# DATA UNDER STUDY:
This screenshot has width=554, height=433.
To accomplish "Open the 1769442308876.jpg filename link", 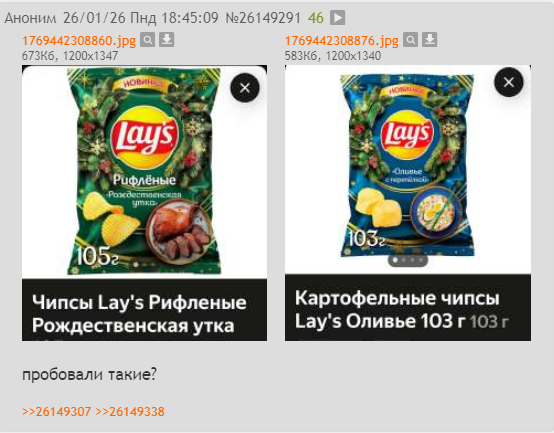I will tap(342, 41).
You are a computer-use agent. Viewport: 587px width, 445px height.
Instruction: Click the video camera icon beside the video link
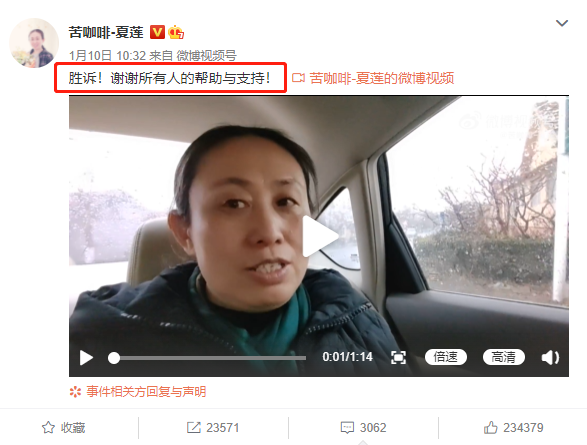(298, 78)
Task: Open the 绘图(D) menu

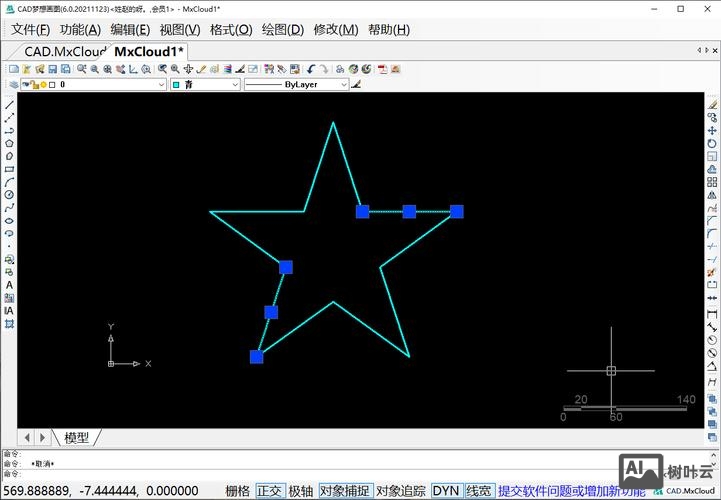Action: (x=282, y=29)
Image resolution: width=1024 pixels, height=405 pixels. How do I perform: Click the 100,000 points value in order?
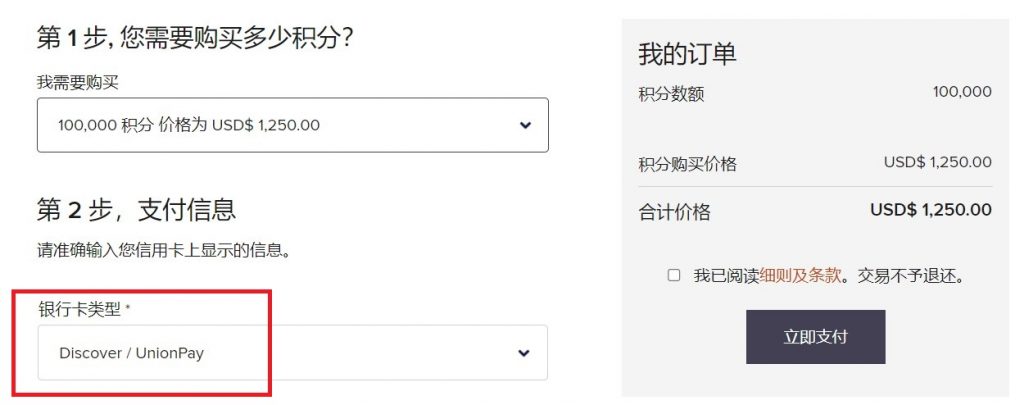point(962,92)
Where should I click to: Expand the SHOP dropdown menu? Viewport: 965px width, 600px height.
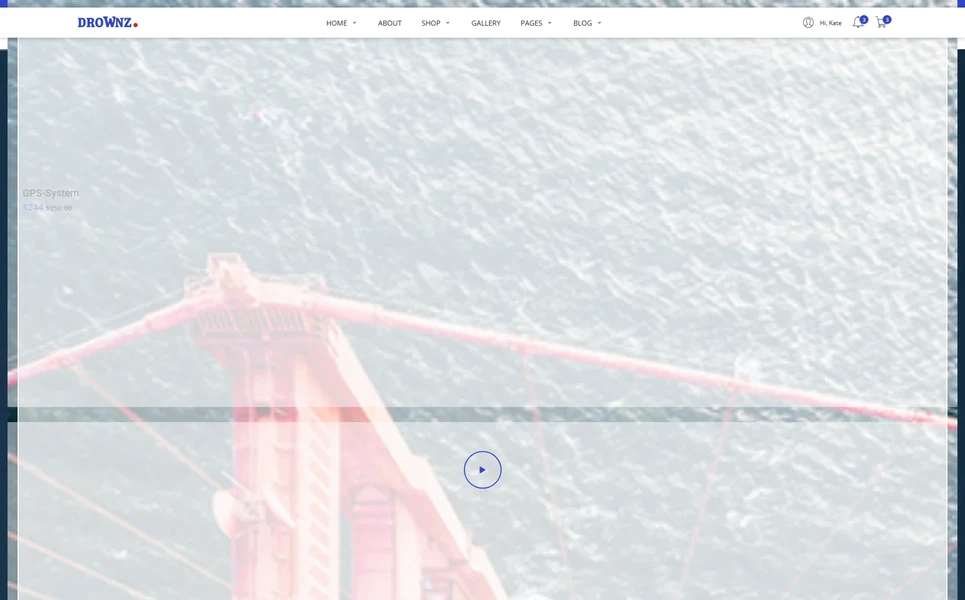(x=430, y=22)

# TASK STATEMENT:
Please set down the lines from the one with "Task: Open the 绘图(D) menu" to the end of the entries above, exactly as they are, and drop every picture.

# RESPONSE BELOW:
Task: Open the 绘图(D) menu

Action: (x=282, y=29)
Image resolution: width=1024 pixels, height=405 pixels. How do I perform: Click the 100,000 points value in order?
point(962,92)
Where should I click to: Expand the SHOP dropdown menu? Viewport: 965px width, 600px height.
(x=430, y=22)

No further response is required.